## PROBLEM TO SOLVE
What the answer must contain is every line of the records, exactly, with no pictures.

******************************

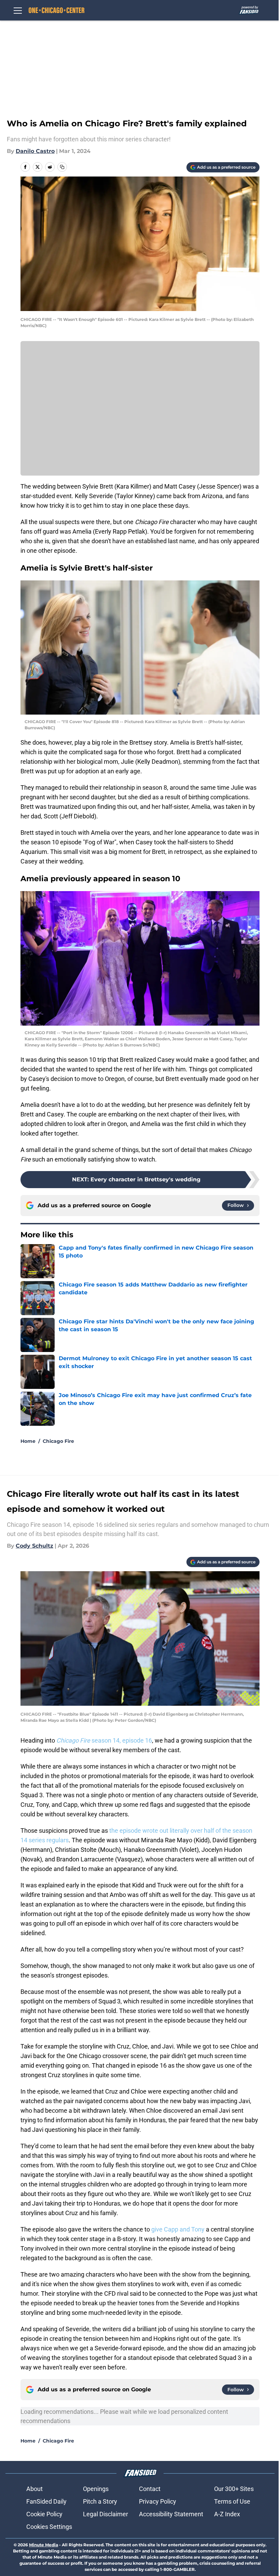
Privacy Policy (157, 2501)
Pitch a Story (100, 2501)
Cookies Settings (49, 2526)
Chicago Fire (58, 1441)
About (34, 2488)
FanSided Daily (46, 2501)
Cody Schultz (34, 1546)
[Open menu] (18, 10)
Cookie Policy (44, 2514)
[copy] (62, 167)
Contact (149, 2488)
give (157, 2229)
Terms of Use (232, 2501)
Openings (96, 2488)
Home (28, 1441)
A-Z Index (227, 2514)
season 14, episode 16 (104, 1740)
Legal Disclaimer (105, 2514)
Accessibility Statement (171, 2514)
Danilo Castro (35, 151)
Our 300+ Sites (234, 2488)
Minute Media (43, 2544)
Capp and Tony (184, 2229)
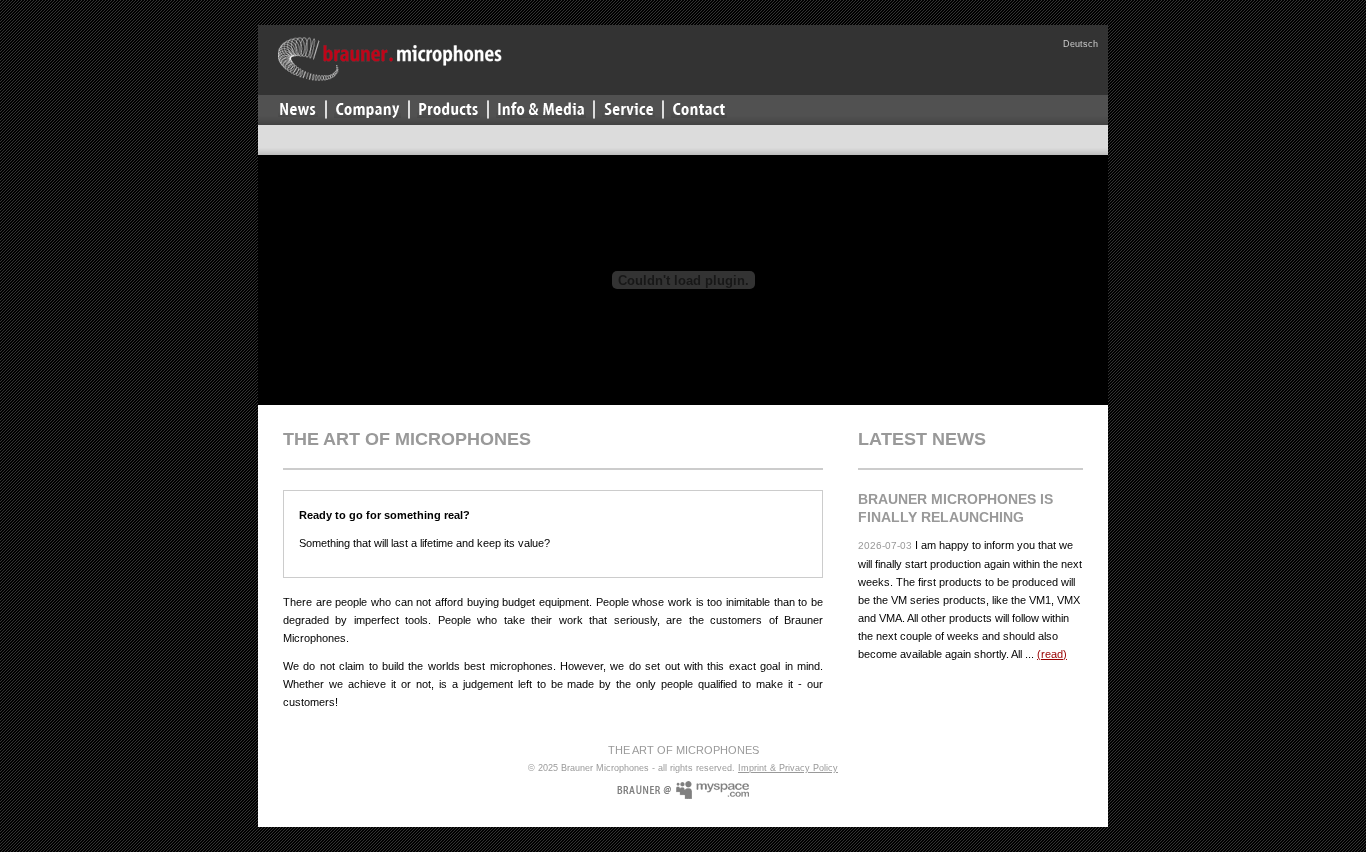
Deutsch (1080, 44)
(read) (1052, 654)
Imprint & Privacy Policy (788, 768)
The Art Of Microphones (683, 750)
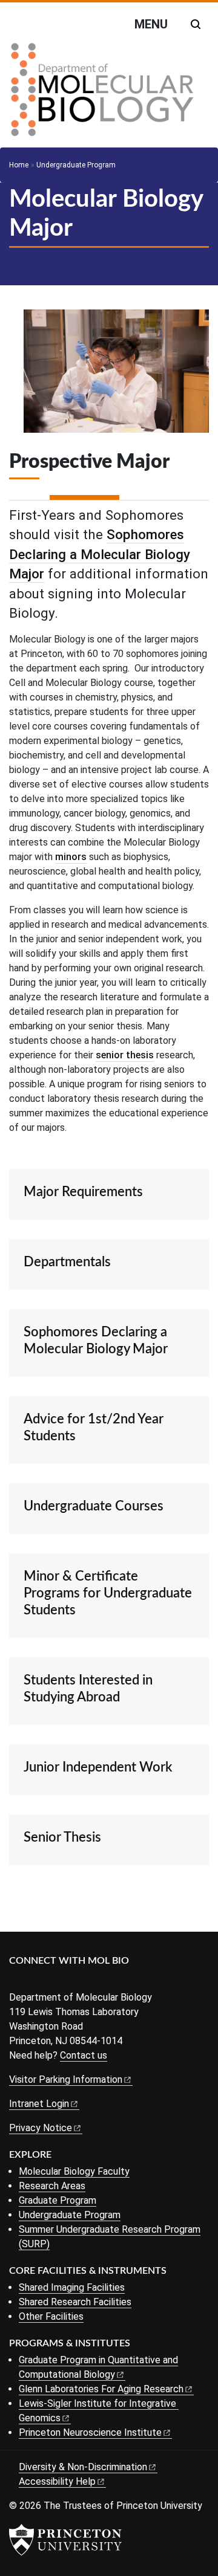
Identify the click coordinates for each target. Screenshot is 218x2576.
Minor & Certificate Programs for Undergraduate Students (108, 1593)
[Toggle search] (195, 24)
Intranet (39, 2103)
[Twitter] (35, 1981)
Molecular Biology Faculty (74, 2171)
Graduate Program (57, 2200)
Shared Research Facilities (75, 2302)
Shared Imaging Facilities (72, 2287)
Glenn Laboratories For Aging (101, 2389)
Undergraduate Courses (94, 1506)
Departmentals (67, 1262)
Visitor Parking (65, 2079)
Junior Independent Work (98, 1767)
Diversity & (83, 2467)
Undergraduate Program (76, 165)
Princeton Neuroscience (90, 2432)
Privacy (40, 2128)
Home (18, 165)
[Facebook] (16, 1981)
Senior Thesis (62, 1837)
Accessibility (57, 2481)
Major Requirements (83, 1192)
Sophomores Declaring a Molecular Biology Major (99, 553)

******************************

## EXERCISE RESULT
Privacy Policy (157, 2501)
Pitch a Story (100, 2501)
Cookies Settings (49, 2526)
Chicago Fire (58, 1441)
About (34, 2488)
FanSided Daily (46, 2501)
Cody Schultz (34, 1546)
[Open menu] (18, 10)
Cookie Policy (44, 2514)
[copy] (62, 167)
Contact (149, 2488)
give (157, 2229)
Terms of Use (232, 2501)
Openings (96, 2488)
Home (28, 1441)
A-Z Index (227, 2514)
season 14, episode 16 (104, 1740)
Legal Disclaimer (105, 2514)
Accessibility Statement (171, 2514)
Danilo Castro (35, 151)
Our 300+ Sites (234, 2488)
Minute Media (43, 2544)
Capp and Tony (184, 2229)
Deutsch (1080, 44)
(read) (1052, 654)
Imprint & Privacy Policy (788, 768)
The Art Of Microphones (683, 750)
Identify the click coordinates for each target. Screenshot is 218x2576.
Minor & Certificate Programs for Undergraduate Students (108, 1593)
[Toggle search] (195, 24)
Intranet (39, 2103)
[Twitter] (35, 1981)
Molecular Biology Faculty (74, 2171)
Graduate Program (57, 2200)
Shared Research Facilities (75, 2302)
Shared Imaging Facilities (72, 2287)
Glenn Laboratories For Aging (101, 2389)
Undergraduate Courses (94, 1506)
Departmentals (67, 1262)
Visitor Parking (65, 2079)
Junior Independent Work (98, 1767)
Diversity & (83, 2467)
Undergraduate Program (76, 165)
Princeton Neuroscience (90, 2432)
Privacy (40, 2128)
Home (18, 165)
[Facebook] (16, 1981)
Senior Thesis (62, 1837)
Accessibility (57, 2481)
Major Requirements (83, 1192)
Sophomores Declaring a Molecular Biology Major (99, 553)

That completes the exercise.